Radha is the story if a young woman named Saoirse (Sue Walsh), who decides to change lives after her sister passed away in an unspecified tragedy. She burns her personal belonging, changes her name to Chloe and (seemingly) leaves town. Saoirse cannot outrun the past, though and it catches up to her wherever she decides to go. Chased out of a house party by a surfacing memory, Saoirse stumbles upon the bizarre and magnetic performance of a mysterious dancer named Radha (Kojii Helnwein) who seems to know everything about her demons. Turns out Radha knows a lot of things about Saoirse. She knows where she's from and where she's heading better than Saoirse herself.

The driving idea behind Radha is that art is a transcendental experience. It allows you to access a place beyond the boundaries of human reality. It' like when you read a book, right? It transports you to a place that doesn't exist and yet becomes plausible through its relationship with the audience. Does that make sense? Fight Club was a product of Chuck Palahniuk's imagination until it wasn't anymore. Radha has a similar philosophy. The mysterious dancer's performances are thinning the boundaries between inescapable reality and the desires she projects (and seemingly hears), which has an addictive effect on the audience. Radha states her dancing rejuvenates her followers. Whether it is physically of emotionally affecting them is unclear, but it ushers the path to cosmic truths that wouldn't be available to mere mortals otherwise. 

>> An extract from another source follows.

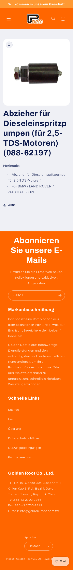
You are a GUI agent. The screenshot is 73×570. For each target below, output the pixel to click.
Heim (12, 419)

The dancing scene is the showstopper in Radha. 

The dancing scene is the showstopper in Radha

The dancing scene is worth your time alone. I've always been pretty oblivious to this art form in general, but writer and director Nicolas Courdouan subtly use of music and crafty editing shine a rather unique light on it. The soundtrack is deafening and it is unclear it is part of the performance of simply playing over the scene. It's unclear if actress Kojii Helnwein's graceful and rhytmic swaying is matching the music played and the result is...well...otherworldly, which I believe was the intention here. Radha says later in the movies that she dances like the tide, which emphasizes the depth of her connection with nature and the unknown. She seems animated by forces independent to her own will, like a malevolent God is commanding her body to open a celestial gate in order to feed on lost souls. This scene worked quite a number on me as you might've noticed.

Radha was a pleasant viewing overall. It has another fun, eerie gut punch to it (that I won't spoil), which reminded me the early 2000's films of Takashi Miike. Back when he was doing really fucked up shit. I was let down by the ending which felt easy and deliberately vague compared to the mysteries the movie hinted at. It doesn't add to the initial statement that art is a transcendental experience and merely repeats it in a less convincing way. This isn't uncommon to short films, though. It's tough to write an ending that lives up to its story and I don't begrudge Radha for not doing so. It offered enough original ideas and genuine creepy scares in order to be interesting. It's only twenty-two minutes long and it features a commanding performance by Kojii Helnwein. If you can manage to catch it, it's not a big investment of time. Try it. It has moments of transcendental cosmic horror that make the experience worthwhile.